__Input records__:

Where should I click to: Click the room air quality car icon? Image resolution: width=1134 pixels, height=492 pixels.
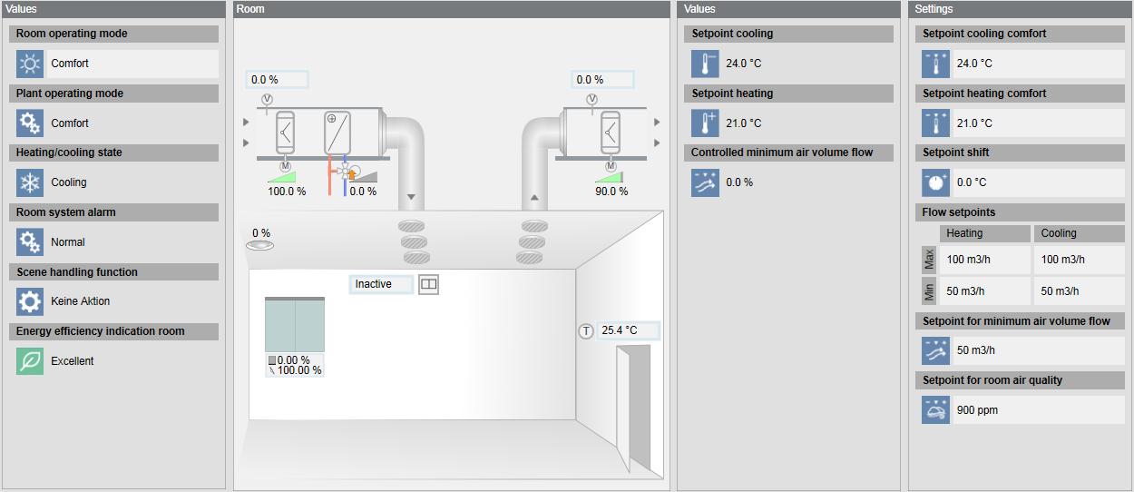click(x=935, y=410)
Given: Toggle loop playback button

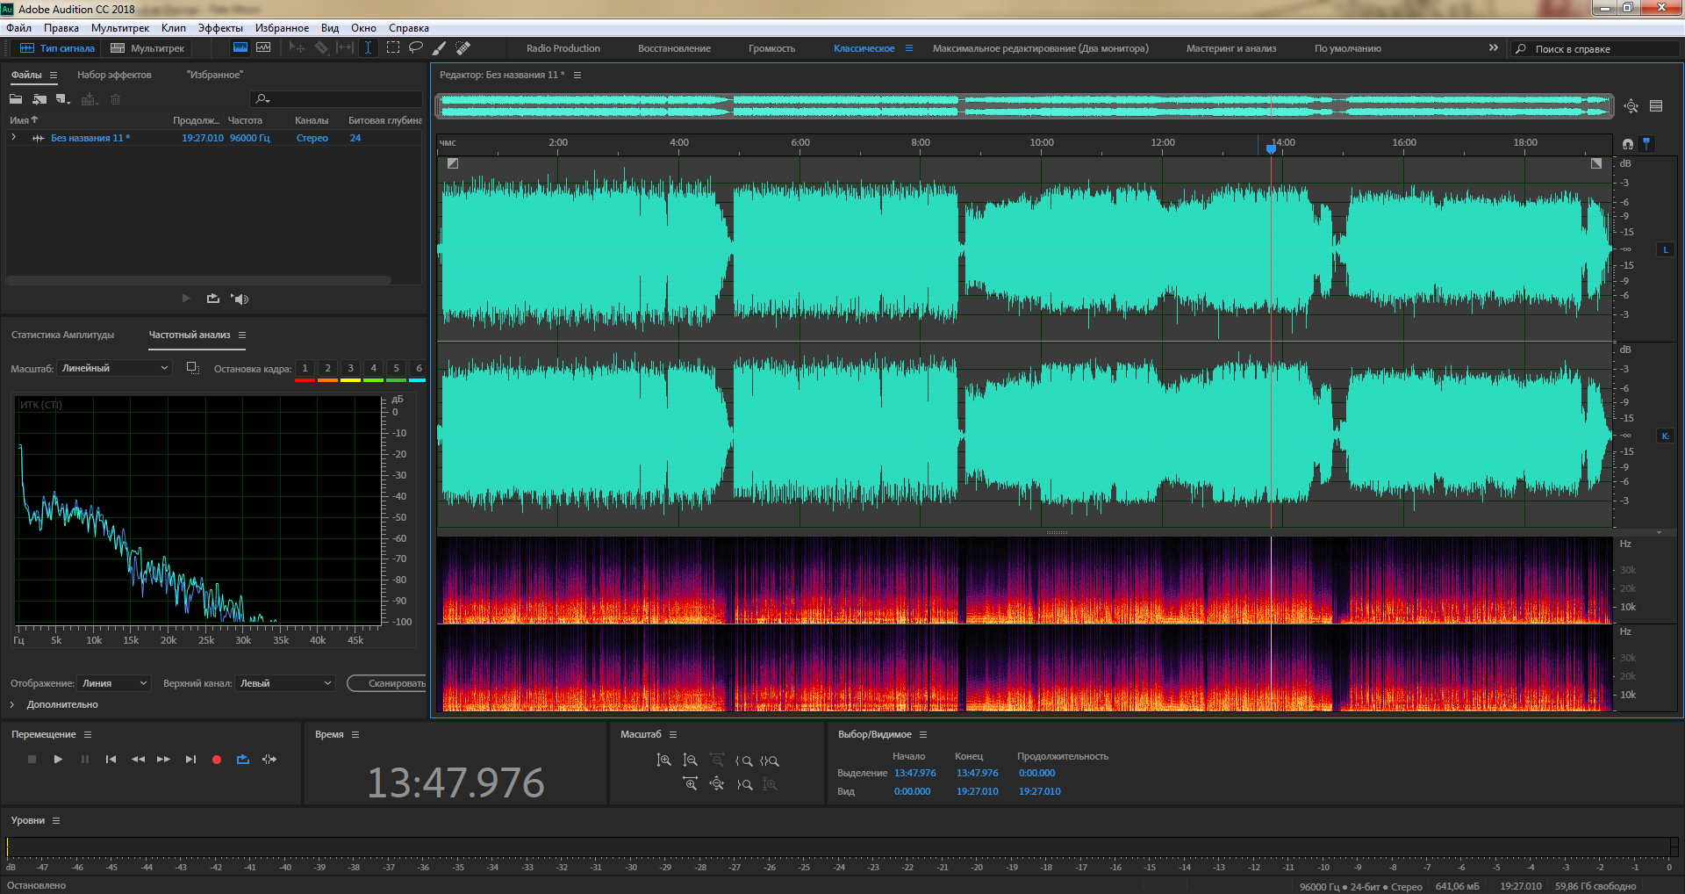Looking at the screenshot, I should pos(243,760).
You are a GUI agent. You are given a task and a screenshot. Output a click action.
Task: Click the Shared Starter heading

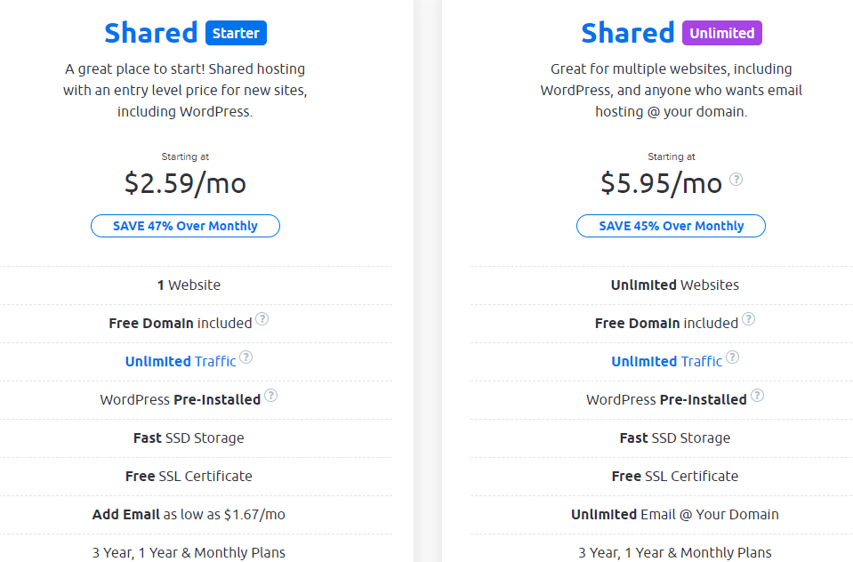click(x=185, y=33)
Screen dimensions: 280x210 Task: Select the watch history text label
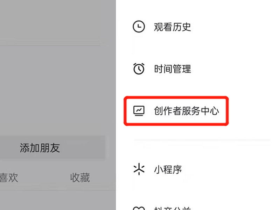(x=172, y=27)
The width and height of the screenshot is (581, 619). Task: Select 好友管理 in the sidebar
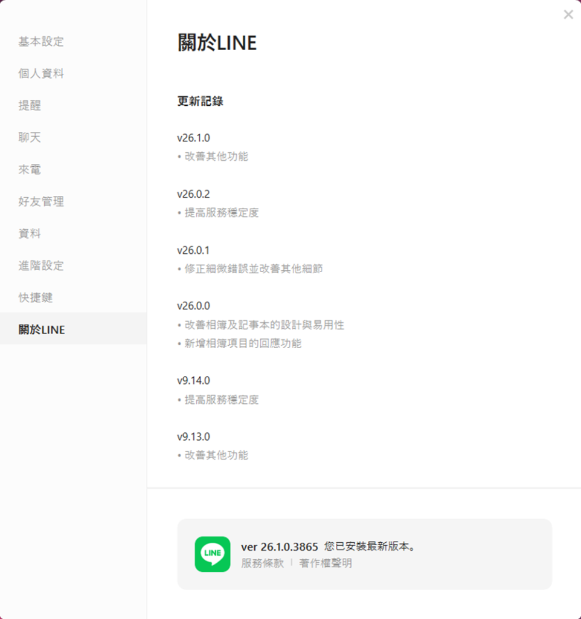click(x=41, y=202)
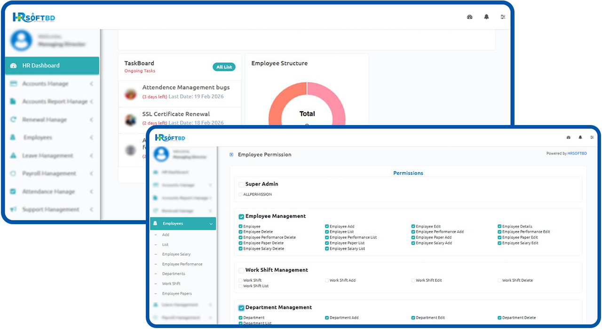This screenshot has height=329, width=602.
Task: Click the SSL Certificate Renewal task avatar
Action: [x=131, y=120]
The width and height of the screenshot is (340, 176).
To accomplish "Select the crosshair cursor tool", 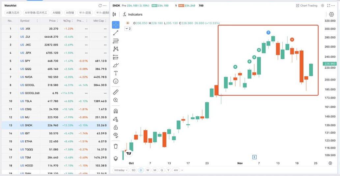I will 116,25.

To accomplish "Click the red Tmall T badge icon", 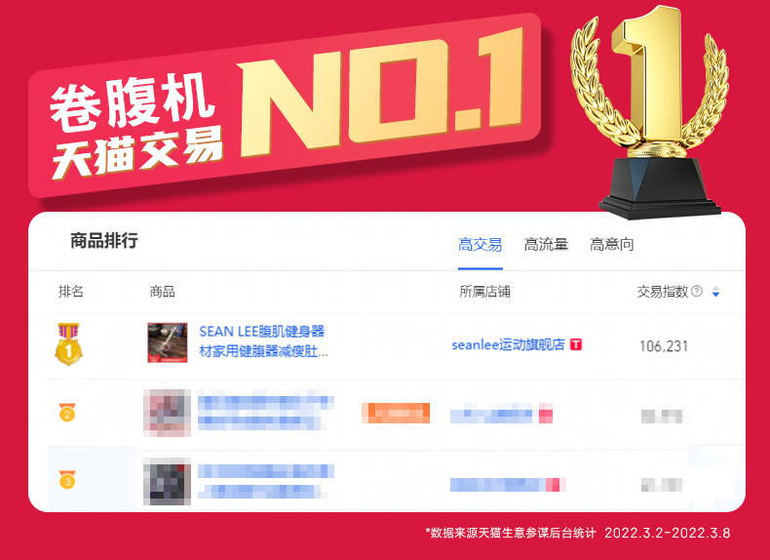I will tap(576, 344).
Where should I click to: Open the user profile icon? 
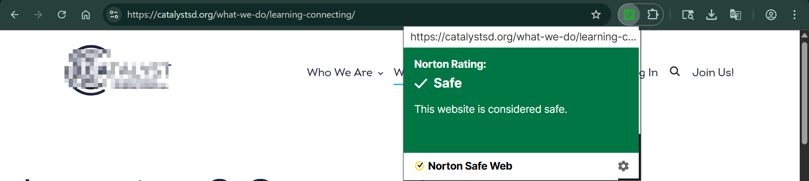771,15
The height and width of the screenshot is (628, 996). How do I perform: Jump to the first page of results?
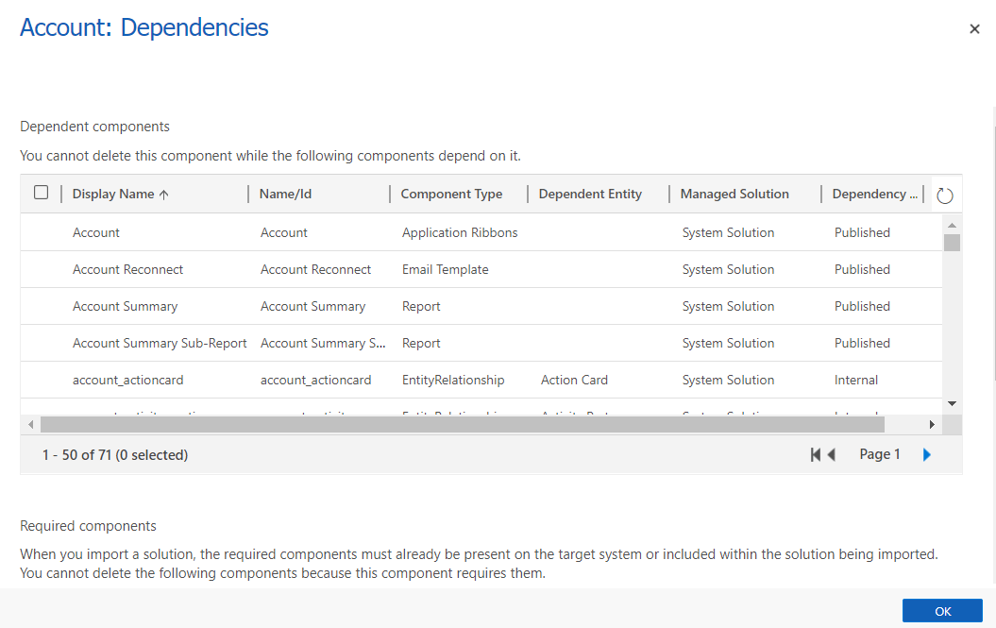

__Assignment__: Repeat exactly the lines from the one holding "Where should I click to: Open" through the last line of the entries, both included; the pictures do not belong in the copy.

__Output of the task__:
Where should I click to: Open the user profile icon? 
771,15
The height and width of the screenshot is (628, 996). How do I perform: Jump to the first page of results?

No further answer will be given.